▶ [WORK REQUEST]
Everything from the line containing "Select the 899Product product name" through the last line of the data below must be copied exactly, with no other lines included.

▶ [MATERIAL FOR THIS EXERCISE]
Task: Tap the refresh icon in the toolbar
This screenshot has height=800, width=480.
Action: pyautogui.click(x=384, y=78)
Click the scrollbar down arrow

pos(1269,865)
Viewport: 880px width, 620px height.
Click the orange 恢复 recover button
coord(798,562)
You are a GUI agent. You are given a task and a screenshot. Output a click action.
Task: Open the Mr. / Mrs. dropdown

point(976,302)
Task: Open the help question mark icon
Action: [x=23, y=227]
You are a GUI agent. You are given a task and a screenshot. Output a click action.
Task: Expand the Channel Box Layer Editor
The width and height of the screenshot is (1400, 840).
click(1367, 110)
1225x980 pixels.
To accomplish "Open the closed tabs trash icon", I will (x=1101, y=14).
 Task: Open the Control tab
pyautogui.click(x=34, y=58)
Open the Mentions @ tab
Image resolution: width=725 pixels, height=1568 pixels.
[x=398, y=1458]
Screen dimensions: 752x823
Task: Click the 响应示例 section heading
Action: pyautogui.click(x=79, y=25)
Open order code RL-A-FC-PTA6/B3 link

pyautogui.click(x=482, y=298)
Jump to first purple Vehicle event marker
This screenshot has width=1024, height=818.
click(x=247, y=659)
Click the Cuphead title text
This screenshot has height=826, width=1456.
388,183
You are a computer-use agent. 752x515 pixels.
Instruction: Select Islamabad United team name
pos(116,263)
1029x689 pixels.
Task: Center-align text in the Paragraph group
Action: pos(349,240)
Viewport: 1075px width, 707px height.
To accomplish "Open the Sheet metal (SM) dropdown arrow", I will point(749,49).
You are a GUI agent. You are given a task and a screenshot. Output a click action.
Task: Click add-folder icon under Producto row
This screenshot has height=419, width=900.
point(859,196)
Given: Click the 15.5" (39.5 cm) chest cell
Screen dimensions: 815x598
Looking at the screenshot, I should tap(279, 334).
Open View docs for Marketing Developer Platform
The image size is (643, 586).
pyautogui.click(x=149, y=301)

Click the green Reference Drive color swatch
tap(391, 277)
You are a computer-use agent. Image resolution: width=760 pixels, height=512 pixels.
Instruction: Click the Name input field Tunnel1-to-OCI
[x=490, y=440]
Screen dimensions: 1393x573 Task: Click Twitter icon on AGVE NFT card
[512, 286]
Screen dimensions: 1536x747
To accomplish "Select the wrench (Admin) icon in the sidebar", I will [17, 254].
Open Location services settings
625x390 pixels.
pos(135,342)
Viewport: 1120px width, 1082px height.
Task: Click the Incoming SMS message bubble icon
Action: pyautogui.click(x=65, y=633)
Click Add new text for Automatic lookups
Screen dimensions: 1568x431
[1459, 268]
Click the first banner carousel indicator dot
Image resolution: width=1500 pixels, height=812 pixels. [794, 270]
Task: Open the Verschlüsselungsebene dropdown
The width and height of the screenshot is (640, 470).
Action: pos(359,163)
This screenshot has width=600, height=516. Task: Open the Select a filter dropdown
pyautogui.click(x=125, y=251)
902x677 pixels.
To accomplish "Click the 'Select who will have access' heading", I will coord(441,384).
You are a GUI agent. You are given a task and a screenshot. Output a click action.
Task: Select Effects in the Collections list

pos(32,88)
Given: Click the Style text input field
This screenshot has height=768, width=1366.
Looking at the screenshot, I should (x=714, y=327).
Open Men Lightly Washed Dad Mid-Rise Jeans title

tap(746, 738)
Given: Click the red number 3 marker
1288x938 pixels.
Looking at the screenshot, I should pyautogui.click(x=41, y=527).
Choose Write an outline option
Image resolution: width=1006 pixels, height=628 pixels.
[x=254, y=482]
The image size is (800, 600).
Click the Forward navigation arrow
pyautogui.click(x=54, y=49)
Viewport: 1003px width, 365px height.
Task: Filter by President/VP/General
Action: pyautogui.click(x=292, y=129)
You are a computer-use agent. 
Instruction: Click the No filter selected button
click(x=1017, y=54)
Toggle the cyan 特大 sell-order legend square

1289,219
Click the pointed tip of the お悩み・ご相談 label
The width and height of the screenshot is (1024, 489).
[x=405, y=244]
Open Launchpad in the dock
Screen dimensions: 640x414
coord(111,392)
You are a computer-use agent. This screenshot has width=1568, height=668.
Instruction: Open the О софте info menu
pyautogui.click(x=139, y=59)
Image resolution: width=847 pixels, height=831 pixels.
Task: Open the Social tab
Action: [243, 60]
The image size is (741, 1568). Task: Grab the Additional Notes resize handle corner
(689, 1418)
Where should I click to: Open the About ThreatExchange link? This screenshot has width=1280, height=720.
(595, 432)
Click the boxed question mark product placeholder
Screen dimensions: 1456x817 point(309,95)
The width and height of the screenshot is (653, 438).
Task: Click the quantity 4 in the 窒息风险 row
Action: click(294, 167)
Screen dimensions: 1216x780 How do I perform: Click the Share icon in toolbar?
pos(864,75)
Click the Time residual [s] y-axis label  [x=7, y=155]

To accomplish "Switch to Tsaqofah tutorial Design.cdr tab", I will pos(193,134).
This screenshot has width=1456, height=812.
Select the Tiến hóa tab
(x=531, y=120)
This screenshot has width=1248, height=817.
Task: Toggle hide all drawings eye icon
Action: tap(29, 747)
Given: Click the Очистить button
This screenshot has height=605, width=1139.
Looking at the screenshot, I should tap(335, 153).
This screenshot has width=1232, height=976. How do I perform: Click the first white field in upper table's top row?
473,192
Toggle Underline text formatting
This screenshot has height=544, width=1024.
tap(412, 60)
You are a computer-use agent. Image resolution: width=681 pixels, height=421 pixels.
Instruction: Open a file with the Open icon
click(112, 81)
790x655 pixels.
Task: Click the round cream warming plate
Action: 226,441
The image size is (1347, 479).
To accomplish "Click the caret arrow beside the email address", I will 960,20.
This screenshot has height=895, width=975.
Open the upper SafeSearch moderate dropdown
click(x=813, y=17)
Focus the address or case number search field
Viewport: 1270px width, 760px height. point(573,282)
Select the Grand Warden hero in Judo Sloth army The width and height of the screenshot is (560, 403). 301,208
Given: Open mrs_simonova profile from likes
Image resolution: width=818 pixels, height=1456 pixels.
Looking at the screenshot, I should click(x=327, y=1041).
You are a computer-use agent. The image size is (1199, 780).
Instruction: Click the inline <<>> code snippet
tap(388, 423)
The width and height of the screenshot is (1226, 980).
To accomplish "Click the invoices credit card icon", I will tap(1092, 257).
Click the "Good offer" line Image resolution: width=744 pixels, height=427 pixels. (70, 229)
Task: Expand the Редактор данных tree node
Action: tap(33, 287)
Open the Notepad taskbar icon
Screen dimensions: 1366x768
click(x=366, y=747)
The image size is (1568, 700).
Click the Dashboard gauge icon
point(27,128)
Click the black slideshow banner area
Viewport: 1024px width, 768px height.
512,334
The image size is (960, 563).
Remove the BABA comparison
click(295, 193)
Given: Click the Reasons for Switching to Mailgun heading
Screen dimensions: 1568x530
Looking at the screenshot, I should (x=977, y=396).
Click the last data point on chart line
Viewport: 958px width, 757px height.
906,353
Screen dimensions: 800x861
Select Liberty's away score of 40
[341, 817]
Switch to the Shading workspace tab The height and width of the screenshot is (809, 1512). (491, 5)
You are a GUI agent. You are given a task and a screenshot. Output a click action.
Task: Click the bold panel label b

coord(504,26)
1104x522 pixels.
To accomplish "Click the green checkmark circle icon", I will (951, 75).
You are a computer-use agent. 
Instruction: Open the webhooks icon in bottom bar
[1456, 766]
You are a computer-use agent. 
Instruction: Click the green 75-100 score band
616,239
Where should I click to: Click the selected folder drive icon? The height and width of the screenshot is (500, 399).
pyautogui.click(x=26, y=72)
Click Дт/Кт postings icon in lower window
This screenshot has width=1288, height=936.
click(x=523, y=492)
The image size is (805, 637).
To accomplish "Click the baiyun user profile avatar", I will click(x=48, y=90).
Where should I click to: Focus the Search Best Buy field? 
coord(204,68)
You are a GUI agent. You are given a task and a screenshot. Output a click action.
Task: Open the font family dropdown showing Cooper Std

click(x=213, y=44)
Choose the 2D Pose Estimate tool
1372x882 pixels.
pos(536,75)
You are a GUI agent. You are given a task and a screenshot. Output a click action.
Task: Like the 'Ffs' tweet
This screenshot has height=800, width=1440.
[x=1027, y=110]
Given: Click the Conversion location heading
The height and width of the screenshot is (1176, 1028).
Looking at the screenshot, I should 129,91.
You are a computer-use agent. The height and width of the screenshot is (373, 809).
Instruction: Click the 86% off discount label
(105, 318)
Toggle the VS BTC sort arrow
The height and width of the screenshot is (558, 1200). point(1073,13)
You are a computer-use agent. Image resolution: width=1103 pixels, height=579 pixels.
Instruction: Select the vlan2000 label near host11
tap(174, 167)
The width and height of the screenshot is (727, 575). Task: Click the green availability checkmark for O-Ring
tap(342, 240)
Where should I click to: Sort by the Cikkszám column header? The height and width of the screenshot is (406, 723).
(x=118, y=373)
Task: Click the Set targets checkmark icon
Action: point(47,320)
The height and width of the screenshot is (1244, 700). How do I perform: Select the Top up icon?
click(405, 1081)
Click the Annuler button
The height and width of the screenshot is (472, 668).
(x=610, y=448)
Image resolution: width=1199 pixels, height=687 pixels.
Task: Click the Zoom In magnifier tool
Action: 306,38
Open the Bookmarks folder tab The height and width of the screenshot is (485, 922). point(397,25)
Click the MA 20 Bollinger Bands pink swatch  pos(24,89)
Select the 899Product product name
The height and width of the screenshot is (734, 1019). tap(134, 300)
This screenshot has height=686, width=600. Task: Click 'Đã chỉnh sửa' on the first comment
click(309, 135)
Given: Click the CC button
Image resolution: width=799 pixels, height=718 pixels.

▶ [SOLUTION FOR THIS EXERCISE]
Select the 899Product product name
The height and width of the screenshot is (734, 1019). tap(134, 300)
This screenshot has height=686, width=600. Task: Click 'Đã chỉnh sửa' on the first comment
click(309, 135)
Given: Click the CC button
Image resolution: width=799 pixels, height=718 pixels.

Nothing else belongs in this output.